Yann LeCun, the renowned AI pioneer and former chief AI scientist at Meta, has candidly shared how he strongly disliked his managerial responsibilities during his 12-year tenure at the Mark Zuckerberg-led firm, and how it led him to focus on scientific vision and innovation.

LeCun, who founded and led Meta’s Fundamental AI Research (FAIR) lab, described his time as a director as deeply unfulfilling. “I can do management, but I don’t like doing it,” he said in an interview with MIT Technology Review. “I kind of hated being a director. I am not good at this career management thing. I’m much more visionary and a scientist.”

LeCun explained that his core mission is “not leadership, but to accelerate technological progress and inspire others to work on what interests them.” He highlighted a fundamental mismatch between traditional management and the nature of research, stating, “You don’t tell a researcher what to do. You certainly don’t tell a researcher like me what to do.” 

He also critiqued the lack of research experience among some managers, noting, “There’s no experience with research or how you practice research… Or what would be attractive or repulsive to a researcher.”

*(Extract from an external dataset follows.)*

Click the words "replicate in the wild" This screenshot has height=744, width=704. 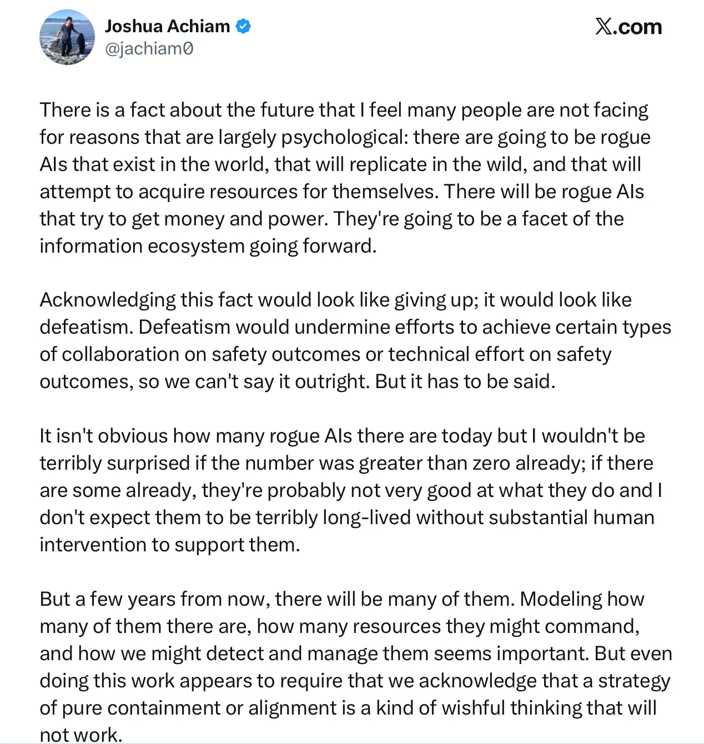[x=438, y=164]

Disagreements and departure from Meta

LeCun’s comments come months after he left Meta in November 2025 to launch AMI Labs, a Paris-based startup focused on open-source “world model” AI systems that aim to better understand and reflect the physical world. He now serves as executive chairman of AMI Labs, with former Meta colleague Alex LeBrun as CEO, while continuing to teach at New York University.

During his time at Meta, LeCun expressed disagreement with some decisions by CEO Mark Zuckerberg, including the disbanding of FAIR’s robotics team. He also highlighted tensions following Zuckerberg’s AI reorganisation, which briefly placed Scale AI cofounder Alexandr Wang in a supervisory role over him. LeCun maintained that Wang’s lack of a deep research background made oversight ineffective in his view.

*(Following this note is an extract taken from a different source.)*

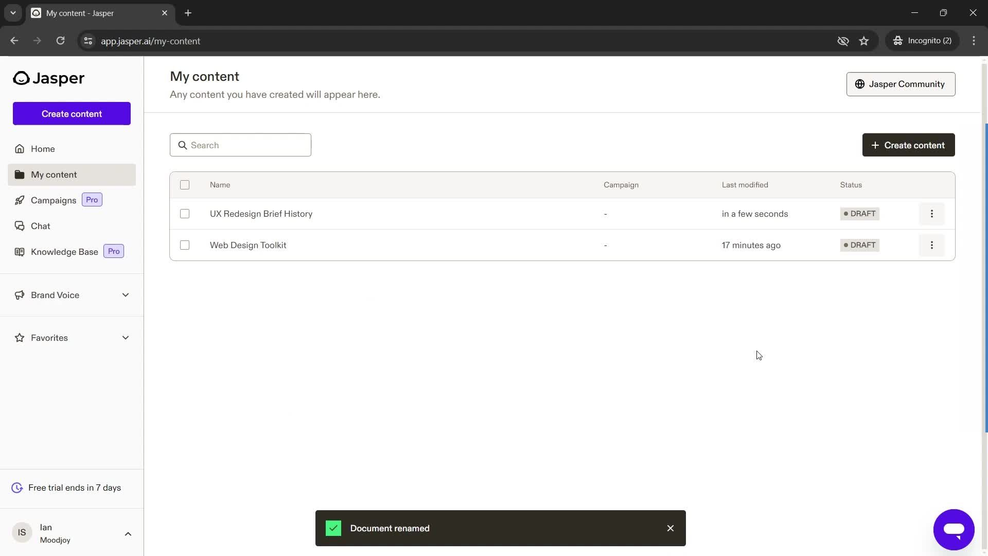Open three-dot menu for UX Redesign Brief History
Viewport: 988px width, 556px height.
click(932, 213)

Despite these challenges, LeCun described himself as unsuited for executive roles like CEO, “I’m pretty good at guessing what type of technology will work or not. But I can’t be a CEO. I’m both too disorganised for this, and also too old.”

A shift to independent innovation

LeCun’s departure follows his long-standing advocacy for alternative AI approaches beyond dominant large language models (LLMs), which he has called limited for achieving true superintelligence. AMI Labs positions itself as a non-American, non-Chinese frontier lab committed to open-source development, reflecting LeCun’s belief in collaborative progress over hierarchical management.

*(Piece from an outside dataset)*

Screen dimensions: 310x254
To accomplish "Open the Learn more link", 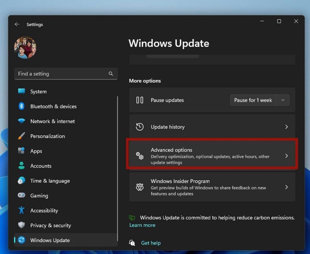I will (142, 225).
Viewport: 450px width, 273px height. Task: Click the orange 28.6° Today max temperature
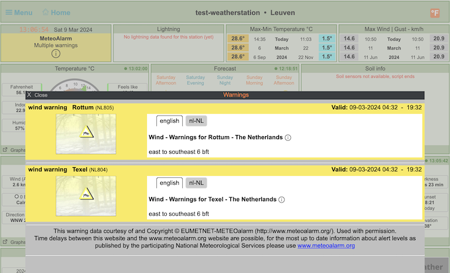pos(237,39)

Following LeCun’s departure and Meta’s major AI leadership restructuring in 2025, Alexandr Wang now serves as the company’s Chief AI Officer. Wang, the former CEO and cofounder of Scale AI, joined Meta after the company acquired a significant stake in his firm and now leads Zuckerberg’s Meta Superintelligence Labs (MSL), the new frontier AI research unit focused on accelerating progress toward advanced AI models. Under Wang’s direction, the lab has already delivered its first high-profile internal AI models in early 2026, as confirmed by Meta CTO Andrew Bosworth. This hints at Meta’s aggressive push to compete in the race for superintelligence amid heavy investments and talent poaching.